The Legislature considered some of these issues when it codified CPLR provision 4545, which deals with the collateral source rule. That statute provides that a verdict that includes past medical expenses should be reduced by the amounts paid by an insurer for the plaintiff's medical treatments (see CPLR 4545) to avoid double recovery by a plaintiff but the Legislature did not address the procedures and means of recovery for the equitable subrogation rights of insurers. Moreover, the collateral source doctrine applies only to verdicts, not settlements, and nothing in the language or legislative history of CPLR 4545 indicates that the Legislature intended to alter the established rules of equitable subrogation. Consequently, the Legislature may wish to re-examine the concept of permissible intervention under CPLR 1013 as it applies to personal injury actions involving a health insurer's claim of equitable subrogation.

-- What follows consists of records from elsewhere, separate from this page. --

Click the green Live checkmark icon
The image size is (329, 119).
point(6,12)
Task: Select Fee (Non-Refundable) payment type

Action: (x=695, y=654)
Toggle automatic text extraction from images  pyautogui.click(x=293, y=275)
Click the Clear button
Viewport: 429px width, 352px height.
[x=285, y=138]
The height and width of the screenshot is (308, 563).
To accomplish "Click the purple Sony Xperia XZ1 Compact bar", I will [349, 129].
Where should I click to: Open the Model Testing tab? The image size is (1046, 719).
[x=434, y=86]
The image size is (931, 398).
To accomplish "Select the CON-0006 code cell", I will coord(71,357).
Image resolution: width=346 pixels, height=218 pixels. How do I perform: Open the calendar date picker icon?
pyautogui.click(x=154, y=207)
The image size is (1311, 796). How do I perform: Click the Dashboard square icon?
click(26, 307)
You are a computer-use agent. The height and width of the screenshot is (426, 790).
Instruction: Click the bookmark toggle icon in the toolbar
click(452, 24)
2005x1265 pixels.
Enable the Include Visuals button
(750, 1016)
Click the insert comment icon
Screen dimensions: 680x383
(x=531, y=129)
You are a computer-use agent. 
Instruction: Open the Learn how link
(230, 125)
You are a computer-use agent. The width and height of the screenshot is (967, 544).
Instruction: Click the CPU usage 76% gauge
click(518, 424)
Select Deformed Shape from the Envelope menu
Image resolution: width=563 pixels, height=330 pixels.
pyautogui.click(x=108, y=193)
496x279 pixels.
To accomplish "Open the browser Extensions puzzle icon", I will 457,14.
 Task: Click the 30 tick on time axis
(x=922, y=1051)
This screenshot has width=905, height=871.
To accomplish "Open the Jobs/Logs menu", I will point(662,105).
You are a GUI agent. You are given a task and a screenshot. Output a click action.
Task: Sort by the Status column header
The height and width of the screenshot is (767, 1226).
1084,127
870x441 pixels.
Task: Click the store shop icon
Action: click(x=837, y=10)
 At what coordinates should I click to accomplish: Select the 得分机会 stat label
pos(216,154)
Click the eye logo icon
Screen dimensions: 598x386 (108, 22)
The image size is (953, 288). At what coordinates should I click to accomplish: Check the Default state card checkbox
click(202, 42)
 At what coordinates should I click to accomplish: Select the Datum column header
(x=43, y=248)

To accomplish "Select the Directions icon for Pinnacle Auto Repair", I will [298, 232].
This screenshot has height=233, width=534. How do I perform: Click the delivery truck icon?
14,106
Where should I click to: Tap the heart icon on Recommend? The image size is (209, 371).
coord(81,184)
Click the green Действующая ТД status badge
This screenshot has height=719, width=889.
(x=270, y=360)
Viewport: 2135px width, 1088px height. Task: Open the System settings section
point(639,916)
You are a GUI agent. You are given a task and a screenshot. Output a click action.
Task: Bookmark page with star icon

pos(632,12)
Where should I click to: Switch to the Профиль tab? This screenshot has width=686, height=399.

Accordingly, the order of the Appellate Division should be reversed, with costs, and the case remitted to Supreme Court for further proceedings in accordance with this opinion.

Order reversed, with costs, and case remitted to Supreme Court, Erie County, for further proceedings in accordance with the opinion herein. Opinion by Judge Graffeo. Judges Ciparick, Read, Smith, Pigott and Jones concur. Chief Judge Lippman took no part.